1: \begin{abstract}
2: A central goal of machine learning is to learn robust representations that capture the causal relationship between inputs features and output labels.
3: % While machine learning models are able to learn c omplex prediction rules by minimizing the training error, they also
4: However, minimizing empirical risk over finite or biased datasets often results in models latching on to \emph{spurious correlations} between the training input/output pairs that are not fundamental to the problem at hand.
5: % Models that fit these correlations often fail on inputs where the spurious correlation does not hold.

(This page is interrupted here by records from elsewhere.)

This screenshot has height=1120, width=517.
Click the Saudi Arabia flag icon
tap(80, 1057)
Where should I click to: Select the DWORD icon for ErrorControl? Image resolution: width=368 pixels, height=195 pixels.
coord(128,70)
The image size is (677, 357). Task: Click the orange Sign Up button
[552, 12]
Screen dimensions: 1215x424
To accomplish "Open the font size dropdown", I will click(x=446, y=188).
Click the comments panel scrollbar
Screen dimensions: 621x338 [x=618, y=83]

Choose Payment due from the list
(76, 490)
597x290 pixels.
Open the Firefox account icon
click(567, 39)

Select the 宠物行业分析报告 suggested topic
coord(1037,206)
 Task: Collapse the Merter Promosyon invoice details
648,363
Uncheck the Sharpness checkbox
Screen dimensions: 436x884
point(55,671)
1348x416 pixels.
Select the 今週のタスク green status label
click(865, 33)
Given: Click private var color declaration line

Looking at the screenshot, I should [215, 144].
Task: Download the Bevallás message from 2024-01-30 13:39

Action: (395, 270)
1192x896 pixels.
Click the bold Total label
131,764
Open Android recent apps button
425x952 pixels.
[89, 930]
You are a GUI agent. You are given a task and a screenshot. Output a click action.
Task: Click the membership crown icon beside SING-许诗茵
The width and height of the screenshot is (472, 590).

6: In this paper, we define and analyze robust and spurious representations using the information-theoretic concept of \emph{minimal sufficient statistics}.
7: We prove that even when there is only bias of the input distribution (i.e.~\emph{covariate shift}), models can still pick up spurious features from their training data.
8: Group distributionally robust optimization (DRO) provides an effective tool to alleviate covariate shift by minimizing the \emph{worst-case} training loss over a set of pre-defined groups.
9: Inspired by our analysis, we demonstrate that group DRO can fail when groups do not directly account for various spurious correlations that occur in the data.
10: % under ``imperfect'' partitions where groups are not created from exact spurious factors.
11: To address this, we further propose to minimize the worst-case losses over a more flexible set of distributions that are defined on the \emph{joint distribution} of groups and instances, instead of treating each group as a whole at optimization time.
12: Through extensive experiments on one image and two language tasks, we show that our model is significantly more robust than comparable baselines under various partitions.
13: Our code is available at \url{https://github.com/violet-zct/group-conditional-DRO}.
14:
15: \end{abstract}
16: